Eis o Salvator Mundi depois de ser limpo e antes de ser restaurado:  

 imagem www.patricktaylor.com
 

Aparentemente a restauração minimizou o impacto visual das idiotias pretéritas com uma quantidade mínima de interferência e remediou alguns problemas e danos, mas os resultados de centenas de anos de maus-tratos ainda são evidentes.
Depois de quase sete anos de estudos, de análises técnicas e da longa restauração da obra obscurecida, uma pintura de inegável importância e beleza foi revelada ao mundo.
Sem os cabelos e sobrancelhas que lhe tinham sido adicionados apareceram as inconfundíveis características dos rostos de Leonardo e as suas maravilhosas cores: os azuis e os vermelhos na pintura são muito similares aos da Última Ceia e os pigmentos também são muito semelhantes àqueles das duas Virgens das Rochas.
Ficou provado que esse Cristo de mãos leonardescas fora pintado por um canhoto como Leonardo e o painel de madeira, as tintas e a moldura foram inquestionavelmente datados como sendo da primeira década do século XVI. Além disso foram identificadas digitais de dedos de uma mão direita na pintura, e é notório o fato de que Leonardo usava sua mão direita para esfumaçar as camadas de tinta.
O Cristo lembra por demais as Monas Vanna e Lisa como também o Jesus da Última Ceia - atenção para olhos e os cabelos cacheados.
Leonardo Da Vinci - Salvator Mundi (imagem wikipedia) / Mona Vanna (imagem www.flickr.com/photos/61538883@N04/6214954012) / Ultima Ceia (imagem br.pinterest.com/sharonballoch/davinci/ / Mona Lisa (imagem wikipedia)
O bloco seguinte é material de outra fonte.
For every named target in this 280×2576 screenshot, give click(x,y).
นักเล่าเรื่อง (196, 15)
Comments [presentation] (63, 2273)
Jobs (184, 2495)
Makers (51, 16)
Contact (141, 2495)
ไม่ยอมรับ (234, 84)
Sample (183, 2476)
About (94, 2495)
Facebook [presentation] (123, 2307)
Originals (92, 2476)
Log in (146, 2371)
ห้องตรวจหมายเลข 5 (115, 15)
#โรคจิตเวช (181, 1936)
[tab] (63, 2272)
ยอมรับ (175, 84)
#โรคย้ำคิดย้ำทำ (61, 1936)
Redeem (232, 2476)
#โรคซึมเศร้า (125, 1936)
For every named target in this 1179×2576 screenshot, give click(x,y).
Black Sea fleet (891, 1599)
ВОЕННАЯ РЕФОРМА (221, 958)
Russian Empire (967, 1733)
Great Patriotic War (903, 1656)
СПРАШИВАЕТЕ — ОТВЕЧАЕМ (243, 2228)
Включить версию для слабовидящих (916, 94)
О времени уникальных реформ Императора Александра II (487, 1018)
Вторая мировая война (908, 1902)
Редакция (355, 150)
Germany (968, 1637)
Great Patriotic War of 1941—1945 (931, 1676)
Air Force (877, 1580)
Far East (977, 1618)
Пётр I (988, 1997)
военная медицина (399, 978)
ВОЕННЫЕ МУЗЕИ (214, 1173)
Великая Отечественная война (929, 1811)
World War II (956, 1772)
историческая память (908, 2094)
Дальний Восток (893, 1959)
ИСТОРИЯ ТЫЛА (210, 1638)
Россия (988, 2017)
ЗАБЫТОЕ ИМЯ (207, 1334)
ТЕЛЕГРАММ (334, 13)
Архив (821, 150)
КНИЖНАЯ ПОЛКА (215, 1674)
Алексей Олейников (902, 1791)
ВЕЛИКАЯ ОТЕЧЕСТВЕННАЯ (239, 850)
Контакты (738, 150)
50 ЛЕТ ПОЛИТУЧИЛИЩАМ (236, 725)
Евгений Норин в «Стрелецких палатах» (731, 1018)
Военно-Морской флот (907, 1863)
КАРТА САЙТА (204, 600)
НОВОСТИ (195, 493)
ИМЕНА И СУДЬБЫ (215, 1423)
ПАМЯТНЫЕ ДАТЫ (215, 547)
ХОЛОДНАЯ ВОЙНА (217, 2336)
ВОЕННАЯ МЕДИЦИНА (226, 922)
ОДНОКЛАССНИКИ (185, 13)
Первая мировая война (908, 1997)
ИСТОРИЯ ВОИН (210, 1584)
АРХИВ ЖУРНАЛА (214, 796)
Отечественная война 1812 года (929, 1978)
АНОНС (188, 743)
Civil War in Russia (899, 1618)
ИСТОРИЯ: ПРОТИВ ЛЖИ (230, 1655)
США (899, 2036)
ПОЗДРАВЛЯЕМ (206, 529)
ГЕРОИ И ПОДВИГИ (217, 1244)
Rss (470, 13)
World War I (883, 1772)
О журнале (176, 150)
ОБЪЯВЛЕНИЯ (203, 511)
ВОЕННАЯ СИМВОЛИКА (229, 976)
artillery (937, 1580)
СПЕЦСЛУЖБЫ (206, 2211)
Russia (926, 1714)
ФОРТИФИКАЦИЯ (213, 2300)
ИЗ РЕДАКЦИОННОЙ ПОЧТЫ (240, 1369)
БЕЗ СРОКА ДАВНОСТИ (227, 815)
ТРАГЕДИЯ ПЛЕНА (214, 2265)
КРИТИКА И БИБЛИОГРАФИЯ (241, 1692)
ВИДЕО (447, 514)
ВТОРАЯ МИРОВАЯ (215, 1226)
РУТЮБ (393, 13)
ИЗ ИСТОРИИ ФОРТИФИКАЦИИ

As pinturas de Leonardo da Vinci são raras e a adição de um Cristo a esse seleto clube, sob as bençãos de estrelas do mundo acadêmico, foi o evento artístico do século. Lembro perfeitamente que quando da exibição do Salvator Mundi   havia um consenso inequívoco de que tratava-se de um Da Vinci, uma unanimidade rara entre os doutos. 
Até mesmo a belíssima Dama com o Arminho - de propriedade do Museu Czartoryski, em Cracóvia, na Polônia - quando foi descoberta não teve sua atribuição a Leonardo defendida por tantas vozes.  Os especialistas só discutiam, em 2011, em que época de sua vida Leonardo o teria cometido.
A maioria deles data o trabalho no final do período milanês de Leonardo, durante os derradeiros anos da década de 1490, tornando o Salvator Mundi contemporâneo dos personagens da Última Ceia. Outros acreditam que o Salvator Mundi tenha sido pintado em Florença mais tarde e que tenha sido elaborado enquanto o gênio inventava a Mona Lisa.
Em Londres a pintura também foi confrontada com vários esboços de Leonardo da coleção Windsor.
Os experts ficaram ainda mais convencidos de que a pintura é de Leonardo depois de confrontá-la com dois desenhos preparatórios assinados pelo artista que moram na Biblioteca Real de Windsor. Eles representam a manga e punho das vestes do Cristo, pintadas de azul, com uma suavidade milagrosa, bem como o seu braço levantado como vistos na pintura.
Leonardo Da Vinci - Estudos para o Salvator Mundi (detalhes) - imagens lucyvivante.net

A esfera de vidro que Cristo segura em na mão, para mim já seria o suficiente para provar que esse Salvator Mundi se trata mesmo de um da Vinci, pois esse vidro foi pintado magistralmente e é perfeito demais para ser o trabalho de um de seus discípulos.
Leonardo Da Vinci - Salvador Mundi (detalhe - imagem arthistorynews.com)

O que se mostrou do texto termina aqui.